_Exercise requirements_
Copy the material below verbatim, every line unchanged.

--- START OF Listed records ---

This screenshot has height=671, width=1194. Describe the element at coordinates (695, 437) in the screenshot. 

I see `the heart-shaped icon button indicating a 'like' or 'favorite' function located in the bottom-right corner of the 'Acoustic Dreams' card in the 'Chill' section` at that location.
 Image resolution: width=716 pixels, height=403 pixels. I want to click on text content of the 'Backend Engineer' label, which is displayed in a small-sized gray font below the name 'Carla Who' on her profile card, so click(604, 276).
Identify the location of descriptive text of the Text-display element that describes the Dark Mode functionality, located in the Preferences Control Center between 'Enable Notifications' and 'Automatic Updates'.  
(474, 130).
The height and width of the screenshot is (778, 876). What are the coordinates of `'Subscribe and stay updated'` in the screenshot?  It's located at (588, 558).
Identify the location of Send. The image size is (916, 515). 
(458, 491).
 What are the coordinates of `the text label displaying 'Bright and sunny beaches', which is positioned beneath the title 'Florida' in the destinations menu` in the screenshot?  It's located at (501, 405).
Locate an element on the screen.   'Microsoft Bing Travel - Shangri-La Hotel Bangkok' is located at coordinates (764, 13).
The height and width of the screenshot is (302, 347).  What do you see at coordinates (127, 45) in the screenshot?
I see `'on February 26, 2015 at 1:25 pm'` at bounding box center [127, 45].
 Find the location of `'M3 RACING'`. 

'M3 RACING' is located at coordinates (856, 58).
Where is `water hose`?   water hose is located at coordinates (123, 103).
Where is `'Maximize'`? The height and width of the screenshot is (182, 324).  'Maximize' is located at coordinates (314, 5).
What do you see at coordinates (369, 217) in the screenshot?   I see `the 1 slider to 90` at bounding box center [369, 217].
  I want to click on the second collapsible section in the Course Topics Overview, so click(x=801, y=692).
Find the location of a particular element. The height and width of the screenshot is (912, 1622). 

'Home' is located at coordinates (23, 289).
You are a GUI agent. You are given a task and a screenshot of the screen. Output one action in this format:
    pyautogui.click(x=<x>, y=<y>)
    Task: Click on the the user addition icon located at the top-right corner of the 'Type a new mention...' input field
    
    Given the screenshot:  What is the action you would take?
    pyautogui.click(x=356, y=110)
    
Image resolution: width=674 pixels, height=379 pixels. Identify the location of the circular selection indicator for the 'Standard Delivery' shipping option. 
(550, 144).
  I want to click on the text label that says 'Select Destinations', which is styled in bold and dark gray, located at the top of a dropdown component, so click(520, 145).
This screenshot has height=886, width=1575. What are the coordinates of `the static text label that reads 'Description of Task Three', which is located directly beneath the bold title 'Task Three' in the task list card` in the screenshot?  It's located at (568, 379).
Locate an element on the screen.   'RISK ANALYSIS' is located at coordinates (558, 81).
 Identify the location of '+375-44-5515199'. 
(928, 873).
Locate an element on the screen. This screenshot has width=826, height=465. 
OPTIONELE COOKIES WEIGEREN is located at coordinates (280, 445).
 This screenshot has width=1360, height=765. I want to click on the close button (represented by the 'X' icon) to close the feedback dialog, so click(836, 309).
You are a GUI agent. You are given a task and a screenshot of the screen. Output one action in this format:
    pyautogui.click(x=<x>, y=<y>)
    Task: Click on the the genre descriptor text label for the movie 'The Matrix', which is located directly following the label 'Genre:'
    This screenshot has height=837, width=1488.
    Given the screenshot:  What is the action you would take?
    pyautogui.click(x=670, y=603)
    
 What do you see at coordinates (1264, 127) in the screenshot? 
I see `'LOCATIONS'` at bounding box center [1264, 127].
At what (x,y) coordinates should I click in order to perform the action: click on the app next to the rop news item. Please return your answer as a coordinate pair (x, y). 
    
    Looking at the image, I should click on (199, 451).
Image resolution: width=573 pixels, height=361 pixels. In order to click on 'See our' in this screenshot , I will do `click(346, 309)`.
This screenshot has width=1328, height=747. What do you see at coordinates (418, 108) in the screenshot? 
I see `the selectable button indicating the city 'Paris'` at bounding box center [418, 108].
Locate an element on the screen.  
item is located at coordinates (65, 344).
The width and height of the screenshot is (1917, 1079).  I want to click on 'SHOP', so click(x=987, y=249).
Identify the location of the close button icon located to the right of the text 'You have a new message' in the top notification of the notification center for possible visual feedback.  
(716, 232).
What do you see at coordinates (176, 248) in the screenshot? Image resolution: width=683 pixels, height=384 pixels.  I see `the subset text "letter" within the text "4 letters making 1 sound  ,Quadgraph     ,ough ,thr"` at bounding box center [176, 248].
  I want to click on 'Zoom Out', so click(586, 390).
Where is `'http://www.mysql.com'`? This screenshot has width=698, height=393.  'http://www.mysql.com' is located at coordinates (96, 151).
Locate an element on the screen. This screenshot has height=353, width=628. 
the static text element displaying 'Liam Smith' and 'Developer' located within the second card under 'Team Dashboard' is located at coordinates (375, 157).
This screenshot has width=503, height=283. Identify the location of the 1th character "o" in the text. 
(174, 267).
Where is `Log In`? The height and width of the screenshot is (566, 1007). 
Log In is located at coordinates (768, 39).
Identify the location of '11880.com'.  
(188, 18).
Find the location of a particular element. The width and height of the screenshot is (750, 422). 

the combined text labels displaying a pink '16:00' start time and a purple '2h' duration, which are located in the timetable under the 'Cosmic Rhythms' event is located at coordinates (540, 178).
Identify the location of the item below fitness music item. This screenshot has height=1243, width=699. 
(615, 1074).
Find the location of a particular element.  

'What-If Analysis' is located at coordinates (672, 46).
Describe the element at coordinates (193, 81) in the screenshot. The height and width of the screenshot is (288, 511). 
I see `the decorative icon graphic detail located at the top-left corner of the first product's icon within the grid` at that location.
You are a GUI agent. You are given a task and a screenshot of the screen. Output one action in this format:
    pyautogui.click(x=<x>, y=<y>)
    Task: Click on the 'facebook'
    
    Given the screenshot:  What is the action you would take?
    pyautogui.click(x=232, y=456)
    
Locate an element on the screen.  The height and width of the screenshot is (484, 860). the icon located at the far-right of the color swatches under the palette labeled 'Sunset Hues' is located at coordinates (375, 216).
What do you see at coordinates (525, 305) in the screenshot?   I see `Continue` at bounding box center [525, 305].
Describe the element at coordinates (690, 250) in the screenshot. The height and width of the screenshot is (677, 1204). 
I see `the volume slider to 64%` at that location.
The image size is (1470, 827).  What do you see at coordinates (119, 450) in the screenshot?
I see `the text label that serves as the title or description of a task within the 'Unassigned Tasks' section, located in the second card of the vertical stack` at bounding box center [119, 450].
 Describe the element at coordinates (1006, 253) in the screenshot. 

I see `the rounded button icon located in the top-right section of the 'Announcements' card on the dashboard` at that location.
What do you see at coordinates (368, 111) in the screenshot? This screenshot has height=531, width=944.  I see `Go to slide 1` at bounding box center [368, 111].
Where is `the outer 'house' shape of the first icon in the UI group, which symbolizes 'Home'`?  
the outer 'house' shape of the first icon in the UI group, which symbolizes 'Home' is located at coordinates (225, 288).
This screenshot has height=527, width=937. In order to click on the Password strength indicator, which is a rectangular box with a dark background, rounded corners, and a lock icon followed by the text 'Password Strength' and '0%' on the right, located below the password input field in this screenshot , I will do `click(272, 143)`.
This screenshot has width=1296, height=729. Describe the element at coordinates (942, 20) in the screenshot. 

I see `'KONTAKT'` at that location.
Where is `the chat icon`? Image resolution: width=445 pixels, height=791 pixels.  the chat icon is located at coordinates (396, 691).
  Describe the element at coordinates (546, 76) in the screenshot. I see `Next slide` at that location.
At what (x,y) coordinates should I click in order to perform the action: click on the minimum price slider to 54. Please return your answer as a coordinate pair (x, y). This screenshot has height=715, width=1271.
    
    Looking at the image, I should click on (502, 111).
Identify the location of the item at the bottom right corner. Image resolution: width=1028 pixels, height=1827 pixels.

--- END OF Listed records ---

_Output of the exercise_
This screenshot has height=671, width=1194. Describe the element at coordinates (695, 437) in the screenshot. 

I see `the heart-shaped icon button indicating a 'like' or 'favorite' function located in the bottom-right corner of the 'Acoustic Dreams' card in the 'Chill' section` at that location.
 Image resolution: width=716 pixels, height=403 pixels. I want to click on text content of the 'Backend Engineer' label, which is displayed in a small-sized gray font below the name 'Carla Who' on her profile card, so click(604, 276).
Identify the location of descriptive text of the Text-display element that describes the Dark Mode functionality, located in the Preferences Control Center between 'Enable Notifications' and 'Automatic Updates'.  
(474, 130).
The height and width of the screenshot is (778, 876). What are the coordinates of `'Subscribe and stay updated'` in the screenshot?  It's located at (588, 558).
Identify the location of Send. The image size is (916, 515). 
(458, 491).
 What are the coordinates of `the text label displaying 'Bright and sunny beaches', which is positioned beneath the title 'Florida' in the destinations menu` in the screenshot?  It's located at (501, 405).
Locate an element on the screen.   'Microsoft Bing Travel - Shangri-La Hotel Bangkok' is located at coordinates (764, 13).
The height and width of the screenshot is (302, 347).  What do you see at coordinates (127, 45) in the screenshot?
I see `'on February 26, 2015 at 1:25 pm'` at bounding box center [127, 45].
 Find the location of `'M3 RACING'`. 

'M3 RACING' is located at coordinates (856, 58).
Where is `water hose`?   water hose is located at coordinates (123, 103).
Where is `'Maximize'`? The height and width of the screenshot is (182, 324).  'Maximize' is located at coordinates (314, 5).
What do you see at coordinates (369, 217) in the screenshot?   I see `the 1 slider to 90` at bounding box center [369, 217].
  I want to click on the second collapsible section in the Course Topics Overview, so click(x=801, y=692).
Find the location of a particular element. The height and width of the screenshot is (912, 1622). 

'Home' is located at coordinates (23, 289).
You are a GUI agent. You are given a task and a screenshot of the screen. Output one action in this format:
    pyautogui.click(x=<x>, y=<y>)
    Task: Click on the the user addition icon located at the top-right corner of the 'Type a new mention...' input field
    
    Given the screenshot:  What is the action you would take?
    pyautogui.click(x=356, y=110)
    
Image resolution: width=674 pixels, height=379 pixels. Identify the location of the circular selection indicator for the 'Standard Delivery' shipping option. 
(550, 144).
  I want to click on the text label that says 'Select Destinations', which is styled in bold and dark gray, located at the top of a dropdown component, so click(520, 145).
This screenshot has height=886, width=1575. What are the coordinates of `the static text label that reads 'Description of Task Three', which is located directly beneath the bold title 'Task Three' in the task list card` in the screenshot?  It's located at (568, 379).
Locate an element on the screen.   'RISK ANALYSIS' is located at coordinates (558, 81).
 Identify the location of '+375-44-5515199'. 
(928, 873).
Locate an element on the screen. This screenshot has width=826, height=465. 
OPTIONELE COOKIES WEIGEREN is located at coordinates (280, 445).
 This screenshot has width=1360, height=765. I want to click on the close button (represented by the 'X' icon) to close the feedback dialog, so click(836, 309).
You are a GUI agent. You are given a task and a screenshot of the screen. Output one action in this format:
    pyautogui.click(x=<x>, y=<y>)
    Task: Click on the the genre descriptor text label for the movie 'The Matrix', which is located directly following the label 'Genre:'
    This screenshot has height=837, width=1488.
    Given the screenshot:  What is the action you would take?
    pyautogui.click(x=670, y=603)
    
 What do you see at coordinates (1264, 127) in the screenshot? 
I see `'LOCATIONS'` at bounding box center [1264, 127].
At what (x,y) coordinates should I click in order to perform the action: click on the app next to the rop news item. Please return your answer as a coordinate pair (x, y). 
    
    Looking at the image, I should click on (199, 451).
Image resolution: width=573 pixels, height=361 pixels. In order to click on 'See our' in this screenshot , I will do `click(346, 309)`.
This screenshot has width=1328, height=747. What do you see at coordinates (418, 108) in the screenshot? 
I see `the selectable button indicating the city 'Paris'` at bounding box center [418, 108].
Locate an element on the screen.  
item is located at coordinates (65, 344).
The width and height of the screenshot is (1917, 1079).  I want to click on 'SHOP', so click(x=987, y=249).
Identify the location of the close button icon located to the right of the text 'You have a new message' in the top notification of the notification center for possible visual feedback.  
(716, 232).
What do you see at coordinates (176, 248) in the screenshot? Image resolution: width=683 pixels, height=384 pixels.  I see `the subset text "letter" within the text "4 letters making 1 sound  ,Quadgraph     ,ough ,thr"` at bounding box center [176, 248].
  I want to click on 'Zoom Out', so click(586, 390).
Where is `'http://www.mysql.com'`? This screenshot has width=698, height=393.  'http://www.mysql.com' is located at coordinates (96, 151).
Locate an element on the screen. This screenshot has height=353, width=628. 
the static text element displaying 'Liam Smith' and 'Developer' located within the second card under 'Team Dashboard' is located at coordinates (375, 157).
This screenshot has width=503, height=283. Identify the location of the 1th character "o" in the text. 
(174, 267).
Where is `Log In`? The height and width of the screenshot is (566, 1007). 
Log In is located at coordinates (768, 39).
Identify the location of '11880.com'.  
(188, 18).
Find the location of a particular element. The width and height of the screenshot is (750, 422). 

the combined text labels displaying a pink '16:00' start time and a purple '2h' duration, which are located in the timetable under the 'Cosmic Rhythms' event is located at coordinates (540, 178).
Identify the location of the item below fitness music item. This screenshot has height=1243, width=699. 
(615, 1074).
Find the location of a particular element.  

'What-If Analysis' is located at coordinates (672, 46).
Describe the element at coordinates (193, 81) in the screenshot. The height and width of the screenshot is (288, 511). 
I see `the decorative icon graphic detail located at the top-left corner of the first product's icon within the grid` at that location.
You are a GUI agent. You are given a task and a screenshot of the screen. Output one action in this format:
    pyautogui.click(x=<x>, y=<y>)
    Task: Click on the 'facebook'
    
    Given the screenshot:  What is the action you would take?
    pyautogui.click(x=232, y=456)
    
Locate an element on the screen.  The height and width of the screenshot is (484, 860). the icon located at the far-right of the color swatches under the palette labeled 'Sunset Hues' is located at coordinates (375, 216).
What do you see at coordinates (525, 305) in the screenshot?   I see `Continue` at bounding box center [525, 305].
Describe the element at coordinates (690, 250) in the screenshot. The height and width of the screenshot is (677, 1204). 
I see `the volume slider to 64%` at that location.
The image size is (1470, 827).  What do you see at coordinates (119, 450) in the screenshot?
I see `the text label that serves as the title or description of a task within the 'Unassigned Tasks' section, located in the second card of the vertical stack` at bounding box center [119, 450].
 Describe the element at coordinates (1006, 253) in the screenshot. 

I see `the rounded button icon located in the top-right section of the 'Announcements' card on the dashboard` at that location.
What do you see at coordinates (368, 111) in the screenshot? This screenshot has height=531, width=944.  I see `Go to slide 1` at bounding box center [368, 111].
Where is `the outer 'house' shape of the first icon in the UI group, which symbolizes 'Home'`?  
the outer 'house' shape of the first icon in the UI group, which symbolizes 'Home' is located at coordinates (225, 288).
This screenshot has height=527, width=937. In order to click on the Password strength indicator, which is a rectangular box with a dark background, rounded corners, and a lock icon followed by the text 'Password Strength' and '0%' on the right, located below the password input field in this screenshot , I will do `click(272, 143)`.
This screenshot has width=1296, height=729. Describe the element at coordinates (942, 20) in the screenshot. 

I see `'KONTAKT'` at that location.
Where is `the chat icon`? Image resolution: width=445 pixels, height=791 pixels.  the chat icon is located at coordinates (396, 691).
  Describe the element at coordinates (546, 76) in the screenshot. I see `Next slide` at that location.
At what (x,y) coordinates should I click in order to perform the action: click on the minimum price slider to 54. Please return your answer as a coordinate pair (x, y). This screenshot has height=715, width=1271.
    
    Looking at the image, I should click on (502, 111).
Identify the location of the item at the bottom right corner. Image resolution: width=1028 pixels, height=1827 pixels.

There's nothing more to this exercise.